I pour over couches for months (YEARS!) without making a decision. I go from wanting something vintage to something traditional to something ultra-contemporary. But never modern. Meanwhile I've endured the inherent homelessness a freebie couch under a way-more-shabby-than-chic dropcloth, asking my husband to stand up in the middle of Game of Thrones so I can re-center the ever-uncentering fabric. And then one day it's Tuesday and POOF! I have a new couch on the way.

It's sort of what I always wanted in the way a couch on sale is sorta like the $10,000 one from ABC Home that I visit in the showroom more often than I visit my parents.

The "chosen one" is from West Elm. And I never tested it out. I didn't go see it in the store or take swatches home or even note what the fabric is. The cardinal rules of sofa purchasing are finite and unwavering and yet I broke them all. How I got to this devil-may-care attitude might have something to do with the fact that I got an $1800 couch for less than $500 or maybe I was just so full of upholstery self-hatred that I could bear it no longer. Or perhaps I have spent too many hours circling an oval track at 10k pace over the past few months and I miss my design blog.

I need to come back!

Oh yeah, so about the couch... It's a sectional which will do a great job of visually dividing my loft and the color is neutral because I always change my mind about color before I can ever get around to committing to it. Now I just need a new coffee table because this is a low couch which means I need a low coffee table for all my friends in low places. And then a tall floor lamp. YES!
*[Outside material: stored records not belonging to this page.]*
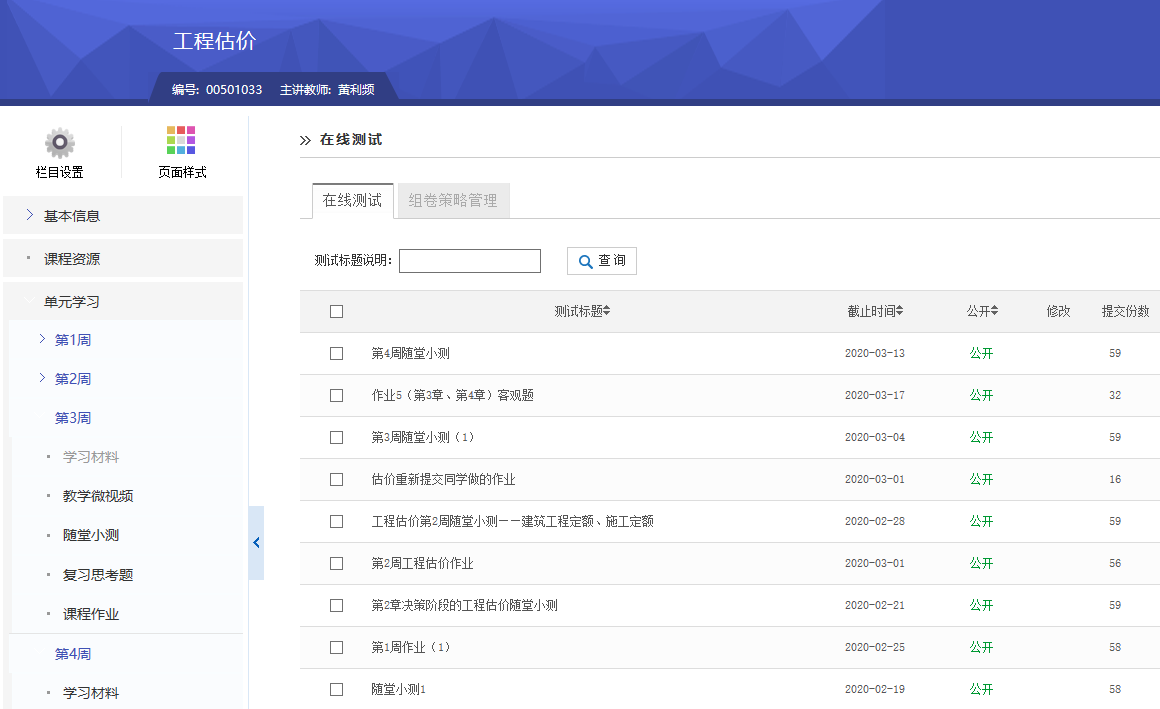Collapse the sidebar with the blue left chevron

[257, 543]
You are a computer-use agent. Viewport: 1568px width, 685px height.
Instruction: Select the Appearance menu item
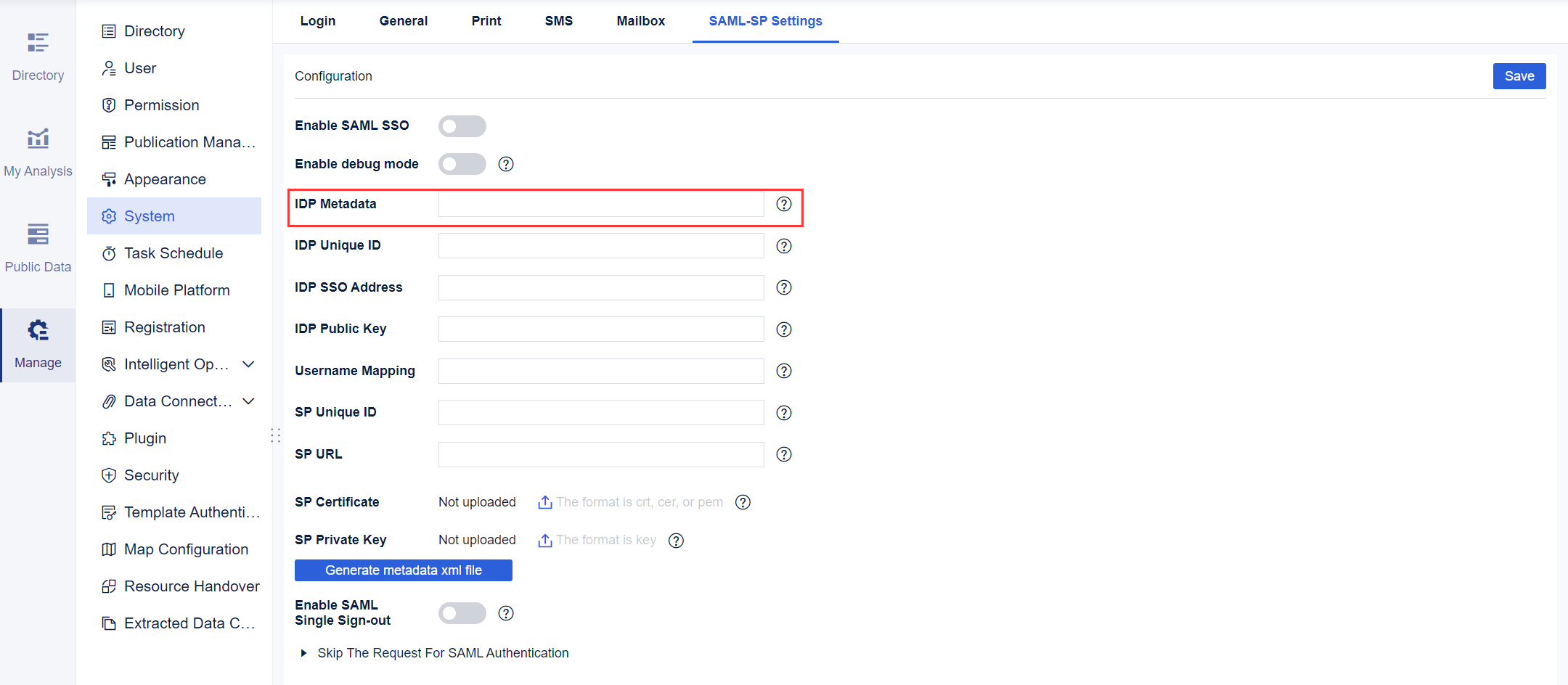(165, 179)
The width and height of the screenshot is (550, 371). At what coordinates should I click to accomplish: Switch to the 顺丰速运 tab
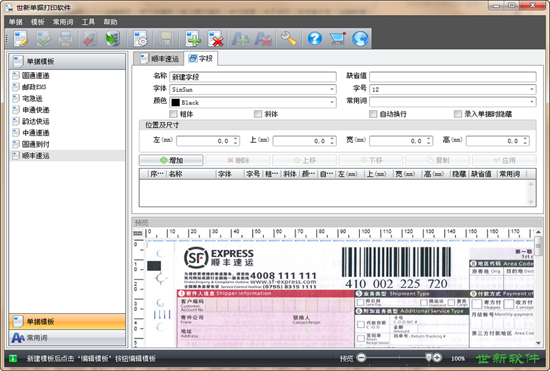pyautogui.click(x=159, y=59)
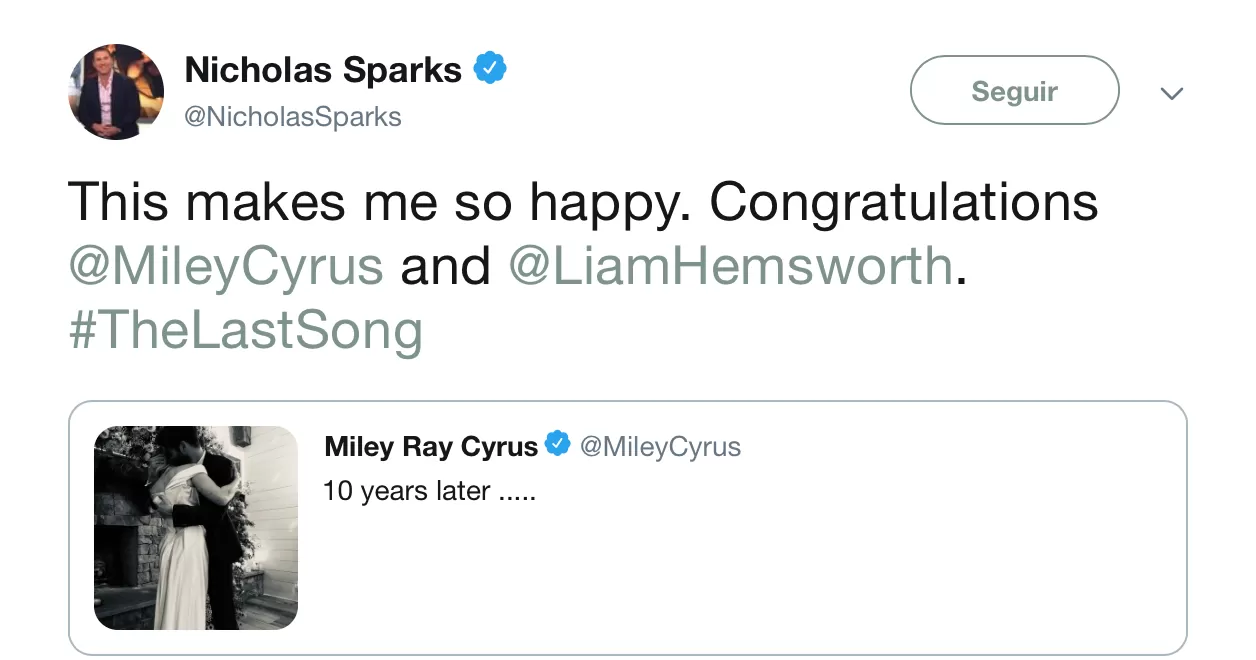This screenshot has width=1256, height=660.
Task: Open the @LiamHemsworth mention
Action: (731, 266)
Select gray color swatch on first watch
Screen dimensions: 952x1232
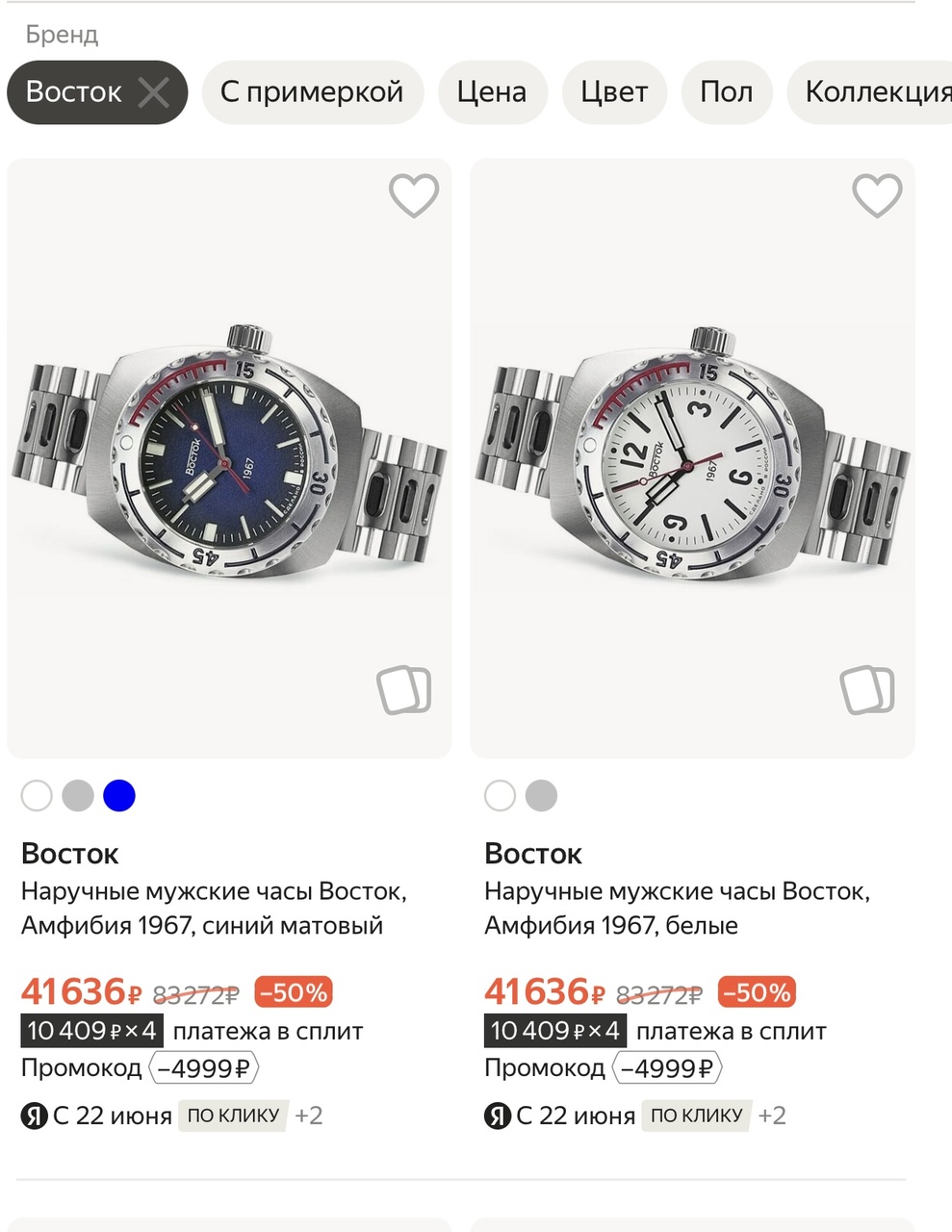point(78,796)
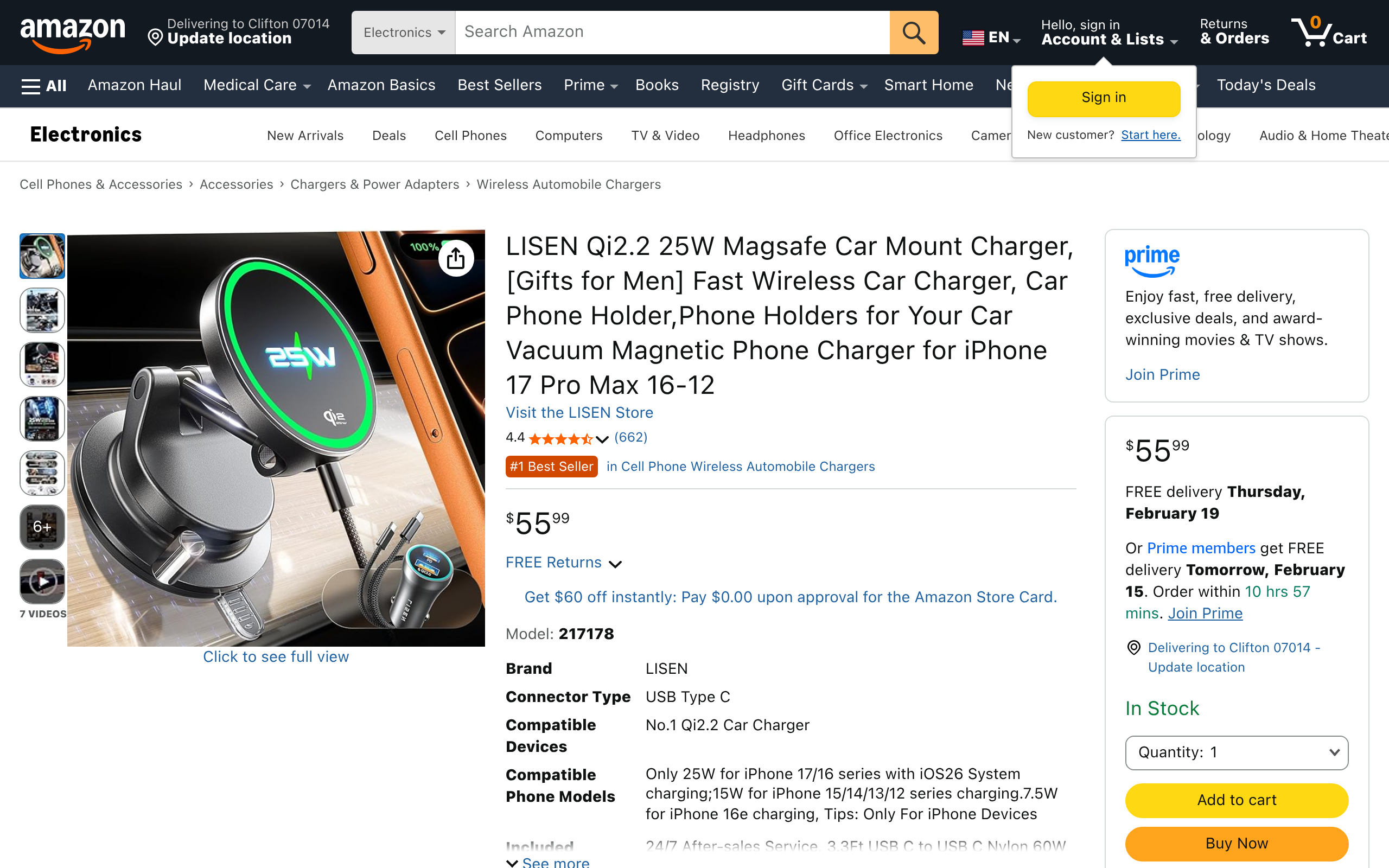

Sure, things might not work out with the couch, but couches always grow back. Oh no wait, that's hair. But you might as well take risks in design because you're bound to make mistakes anyway and it's stupid to live in paralyzing couch fear for as long as I have. This style, the Baxter, gives me some flexibility which is peace of mind. I can purchase different pieces if I decide I don't like this shape. Or slipcover this badboy if (when) it gets stained or I want a color or pattern.

It's not coming for a couple weeks, but I'll take some pics once I get it settled.

In the meantime, help me pick out a new coffee table that is equally low! Have you seen my Pinterest board on coffee tables? It's called "Coffee talk" get it?! Haha! Sooooo funny, see I work in comedy.